**Exercise directions:** Each line of the entries below that holds "computer" is needed, copied in full.

[Stored items]
━━━━━━━━━━━━━━━━
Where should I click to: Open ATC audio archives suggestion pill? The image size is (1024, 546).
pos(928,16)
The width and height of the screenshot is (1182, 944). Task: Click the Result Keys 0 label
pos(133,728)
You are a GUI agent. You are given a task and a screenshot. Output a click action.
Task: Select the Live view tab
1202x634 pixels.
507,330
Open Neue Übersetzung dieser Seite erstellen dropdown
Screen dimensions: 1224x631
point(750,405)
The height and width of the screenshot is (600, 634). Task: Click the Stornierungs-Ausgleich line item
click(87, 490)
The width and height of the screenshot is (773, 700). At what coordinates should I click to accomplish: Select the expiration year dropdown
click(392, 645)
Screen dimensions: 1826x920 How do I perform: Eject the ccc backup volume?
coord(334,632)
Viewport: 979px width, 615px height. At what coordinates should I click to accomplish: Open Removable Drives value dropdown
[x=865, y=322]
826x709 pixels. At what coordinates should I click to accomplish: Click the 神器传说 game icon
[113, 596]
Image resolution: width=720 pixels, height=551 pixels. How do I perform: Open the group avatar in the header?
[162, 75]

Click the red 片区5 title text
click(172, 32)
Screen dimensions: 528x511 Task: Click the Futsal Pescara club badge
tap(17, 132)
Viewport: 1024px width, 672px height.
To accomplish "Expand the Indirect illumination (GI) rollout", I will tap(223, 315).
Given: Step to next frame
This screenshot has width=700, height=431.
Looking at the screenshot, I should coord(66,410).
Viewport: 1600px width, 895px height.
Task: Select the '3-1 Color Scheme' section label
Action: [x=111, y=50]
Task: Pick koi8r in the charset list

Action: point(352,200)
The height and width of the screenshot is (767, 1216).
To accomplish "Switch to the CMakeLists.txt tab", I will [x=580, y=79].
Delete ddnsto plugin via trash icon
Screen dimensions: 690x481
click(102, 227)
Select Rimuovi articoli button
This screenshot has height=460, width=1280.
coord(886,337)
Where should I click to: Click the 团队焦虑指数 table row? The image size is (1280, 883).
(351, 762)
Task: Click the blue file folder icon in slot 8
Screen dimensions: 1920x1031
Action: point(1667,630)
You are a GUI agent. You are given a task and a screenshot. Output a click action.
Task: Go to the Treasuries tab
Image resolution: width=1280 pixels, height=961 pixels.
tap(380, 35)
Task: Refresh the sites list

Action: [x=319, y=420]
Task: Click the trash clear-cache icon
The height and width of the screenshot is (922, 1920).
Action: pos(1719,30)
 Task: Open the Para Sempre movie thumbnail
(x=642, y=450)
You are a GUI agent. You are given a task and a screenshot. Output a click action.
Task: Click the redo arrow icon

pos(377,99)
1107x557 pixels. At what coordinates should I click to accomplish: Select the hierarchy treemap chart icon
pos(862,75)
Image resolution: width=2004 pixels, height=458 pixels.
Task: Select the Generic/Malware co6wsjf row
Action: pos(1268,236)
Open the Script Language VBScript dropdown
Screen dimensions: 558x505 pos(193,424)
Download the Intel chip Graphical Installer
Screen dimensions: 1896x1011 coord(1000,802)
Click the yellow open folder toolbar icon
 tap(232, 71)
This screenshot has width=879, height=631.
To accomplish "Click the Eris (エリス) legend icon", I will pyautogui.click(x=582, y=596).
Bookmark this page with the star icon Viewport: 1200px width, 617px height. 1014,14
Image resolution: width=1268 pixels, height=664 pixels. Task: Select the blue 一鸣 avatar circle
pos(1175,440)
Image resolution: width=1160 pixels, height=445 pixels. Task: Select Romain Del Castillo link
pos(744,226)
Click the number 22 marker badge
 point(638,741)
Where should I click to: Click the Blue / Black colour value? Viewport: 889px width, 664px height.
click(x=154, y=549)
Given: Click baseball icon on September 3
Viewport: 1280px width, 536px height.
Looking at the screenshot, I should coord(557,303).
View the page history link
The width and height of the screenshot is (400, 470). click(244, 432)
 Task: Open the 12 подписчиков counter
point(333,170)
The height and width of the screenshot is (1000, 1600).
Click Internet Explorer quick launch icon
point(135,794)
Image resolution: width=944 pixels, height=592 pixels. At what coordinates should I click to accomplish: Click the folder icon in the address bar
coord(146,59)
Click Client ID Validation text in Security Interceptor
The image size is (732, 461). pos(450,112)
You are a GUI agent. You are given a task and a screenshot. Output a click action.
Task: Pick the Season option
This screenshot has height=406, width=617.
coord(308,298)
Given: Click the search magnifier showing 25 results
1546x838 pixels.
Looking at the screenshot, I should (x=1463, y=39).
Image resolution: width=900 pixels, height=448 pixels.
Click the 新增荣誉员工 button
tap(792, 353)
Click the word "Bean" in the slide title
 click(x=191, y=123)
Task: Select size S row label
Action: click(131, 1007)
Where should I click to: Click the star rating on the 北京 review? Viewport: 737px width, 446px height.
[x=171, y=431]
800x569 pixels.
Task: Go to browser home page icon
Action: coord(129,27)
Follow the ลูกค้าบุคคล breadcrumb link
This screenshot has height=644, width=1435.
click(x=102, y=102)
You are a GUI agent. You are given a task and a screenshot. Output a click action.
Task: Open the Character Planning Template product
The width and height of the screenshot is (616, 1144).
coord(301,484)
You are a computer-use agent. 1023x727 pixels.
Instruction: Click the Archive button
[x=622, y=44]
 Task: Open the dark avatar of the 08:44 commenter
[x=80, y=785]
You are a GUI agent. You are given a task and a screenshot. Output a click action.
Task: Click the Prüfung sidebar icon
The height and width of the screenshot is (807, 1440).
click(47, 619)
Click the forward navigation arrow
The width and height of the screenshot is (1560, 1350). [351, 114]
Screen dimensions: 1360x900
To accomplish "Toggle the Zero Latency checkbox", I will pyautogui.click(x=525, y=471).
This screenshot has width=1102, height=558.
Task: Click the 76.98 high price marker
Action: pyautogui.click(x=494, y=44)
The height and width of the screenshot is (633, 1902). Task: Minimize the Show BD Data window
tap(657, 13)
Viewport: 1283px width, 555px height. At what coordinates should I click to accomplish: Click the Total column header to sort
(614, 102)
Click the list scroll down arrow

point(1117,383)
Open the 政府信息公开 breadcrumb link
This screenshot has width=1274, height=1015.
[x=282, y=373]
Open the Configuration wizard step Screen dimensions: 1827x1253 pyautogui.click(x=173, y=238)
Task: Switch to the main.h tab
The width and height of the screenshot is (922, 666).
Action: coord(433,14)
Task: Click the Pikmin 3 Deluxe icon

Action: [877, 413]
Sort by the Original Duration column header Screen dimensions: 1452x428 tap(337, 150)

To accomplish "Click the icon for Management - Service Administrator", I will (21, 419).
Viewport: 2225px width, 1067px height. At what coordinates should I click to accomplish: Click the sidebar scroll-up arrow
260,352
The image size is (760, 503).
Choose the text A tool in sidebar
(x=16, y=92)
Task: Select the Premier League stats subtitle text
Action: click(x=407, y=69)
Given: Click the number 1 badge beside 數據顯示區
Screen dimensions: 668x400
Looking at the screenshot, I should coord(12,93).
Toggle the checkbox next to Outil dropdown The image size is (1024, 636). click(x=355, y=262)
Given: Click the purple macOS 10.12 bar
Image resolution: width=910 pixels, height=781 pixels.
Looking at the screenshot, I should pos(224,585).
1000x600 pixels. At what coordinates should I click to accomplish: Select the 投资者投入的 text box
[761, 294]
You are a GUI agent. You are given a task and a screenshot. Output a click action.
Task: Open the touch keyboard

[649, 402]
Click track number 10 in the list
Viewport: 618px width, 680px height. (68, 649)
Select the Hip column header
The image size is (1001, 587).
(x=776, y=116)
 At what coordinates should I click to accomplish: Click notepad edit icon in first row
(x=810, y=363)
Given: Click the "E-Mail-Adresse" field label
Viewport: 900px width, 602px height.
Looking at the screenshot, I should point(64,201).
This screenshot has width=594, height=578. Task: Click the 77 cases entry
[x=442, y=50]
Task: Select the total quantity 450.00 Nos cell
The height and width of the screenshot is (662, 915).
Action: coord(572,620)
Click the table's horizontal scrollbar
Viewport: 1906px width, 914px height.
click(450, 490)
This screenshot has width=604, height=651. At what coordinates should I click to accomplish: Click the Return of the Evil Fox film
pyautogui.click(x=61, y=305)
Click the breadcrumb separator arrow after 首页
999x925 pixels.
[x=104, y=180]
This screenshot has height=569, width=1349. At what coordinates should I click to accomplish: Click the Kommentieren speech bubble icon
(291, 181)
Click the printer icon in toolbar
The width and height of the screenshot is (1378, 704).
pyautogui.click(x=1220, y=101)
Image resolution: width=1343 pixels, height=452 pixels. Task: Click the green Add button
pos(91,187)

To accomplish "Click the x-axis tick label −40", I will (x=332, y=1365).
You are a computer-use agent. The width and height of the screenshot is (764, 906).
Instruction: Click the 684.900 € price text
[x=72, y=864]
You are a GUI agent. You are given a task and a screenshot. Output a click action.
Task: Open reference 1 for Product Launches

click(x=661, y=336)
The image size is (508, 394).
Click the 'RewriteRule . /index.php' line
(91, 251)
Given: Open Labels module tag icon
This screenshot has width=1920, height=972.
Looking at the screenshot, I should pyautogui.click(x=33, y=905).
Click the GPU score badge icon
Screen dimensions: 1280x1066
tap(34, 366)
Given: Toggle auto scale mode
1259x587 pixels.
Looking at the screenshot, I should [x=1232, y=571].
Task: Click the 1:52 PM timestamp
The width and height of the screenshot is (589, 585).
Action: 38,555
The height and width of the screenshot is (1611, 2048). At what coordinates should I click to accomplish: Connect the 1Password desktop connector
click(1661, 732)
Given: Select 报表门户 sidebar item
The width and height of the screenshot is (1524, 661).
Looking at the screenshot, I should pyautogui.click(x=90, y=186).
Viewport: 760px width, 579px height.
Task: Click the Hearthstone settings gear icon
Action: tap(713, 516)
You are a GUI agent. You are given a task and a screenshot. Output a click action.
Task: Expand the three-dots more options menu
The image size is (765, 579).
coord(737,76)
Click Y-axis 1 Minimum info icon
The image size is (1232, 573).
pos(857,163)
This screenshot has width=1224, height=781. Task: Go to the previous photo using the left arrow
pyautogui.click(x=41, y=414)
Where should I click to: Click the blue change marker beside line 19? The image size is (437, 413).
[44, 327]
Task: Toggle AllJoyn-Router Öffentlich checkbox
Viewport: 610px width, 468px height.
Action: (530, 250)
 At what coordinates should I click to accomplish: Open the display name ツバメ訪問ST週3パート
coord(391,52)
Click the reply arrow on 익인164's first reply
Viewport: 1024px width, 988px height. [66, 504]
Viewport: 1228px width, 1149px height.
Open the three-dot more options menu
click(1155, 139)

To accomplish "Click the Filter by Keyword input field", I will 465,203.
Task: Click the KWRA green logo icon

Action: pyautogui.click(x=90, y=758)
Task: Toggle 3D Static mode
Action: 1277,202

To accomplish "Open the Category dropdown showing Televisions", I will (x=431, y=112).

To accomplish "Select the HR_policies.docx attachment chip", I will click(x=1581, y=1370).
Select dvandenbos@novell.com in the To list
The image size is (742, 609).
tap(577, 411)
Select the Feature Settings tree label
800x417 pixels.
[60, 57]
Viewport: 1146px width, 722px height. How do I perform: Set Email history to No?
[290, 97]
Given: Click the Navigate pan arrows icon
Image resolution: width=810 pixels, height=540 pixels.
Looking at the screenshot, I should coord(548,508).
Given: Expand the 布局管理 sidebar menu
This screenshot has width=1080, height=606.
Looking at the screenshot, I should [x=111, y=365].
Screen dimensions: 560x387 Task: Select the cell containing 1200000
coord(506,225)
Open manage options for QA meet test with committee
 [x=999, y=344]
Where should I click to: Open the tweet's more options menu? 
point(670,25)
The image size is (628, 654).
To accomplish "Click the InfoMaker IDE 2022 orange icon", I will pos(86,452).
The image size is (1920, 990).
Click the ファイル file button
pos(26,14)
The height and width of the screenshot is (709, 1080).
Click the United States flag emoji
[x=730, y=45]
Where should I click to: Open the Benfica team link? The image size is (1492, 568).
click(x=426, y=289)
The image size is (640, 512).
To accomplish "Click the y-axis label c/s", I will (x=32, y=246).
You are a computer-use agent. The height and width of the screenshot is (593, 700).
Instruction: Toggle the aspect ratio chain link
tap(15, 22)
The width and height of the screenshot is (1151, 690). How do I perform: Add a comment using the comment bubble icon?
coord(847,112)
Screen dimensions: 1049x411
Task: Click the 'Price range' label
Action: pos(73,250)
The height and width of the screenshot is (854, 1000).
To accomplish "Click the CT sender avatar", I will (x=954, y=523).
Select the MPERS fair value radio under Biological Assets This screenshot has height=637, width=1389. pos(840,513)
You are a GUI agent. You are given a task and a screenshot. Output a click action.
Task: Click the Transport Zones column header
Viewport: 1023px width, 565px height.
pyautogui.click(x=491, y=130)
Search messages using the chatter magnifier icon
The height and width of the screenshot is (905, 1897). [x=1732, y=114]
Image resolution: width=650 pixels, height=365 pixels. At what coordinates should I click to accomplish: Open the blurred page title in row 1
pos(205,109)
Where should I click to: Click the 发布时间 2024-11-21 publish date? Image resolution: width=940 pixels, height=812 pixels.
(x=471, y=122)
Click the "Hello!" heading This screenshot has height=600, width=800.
━━━━━━━━━━━━━━━━
**Solution to this exercise:**
You are a computer-use agent. 1023x727 pixels.
You are a computer-use agent. The width and height of the screenshot is (764, 906).
You are a computer-use agent. The height and width of the screenshot is (593, 700).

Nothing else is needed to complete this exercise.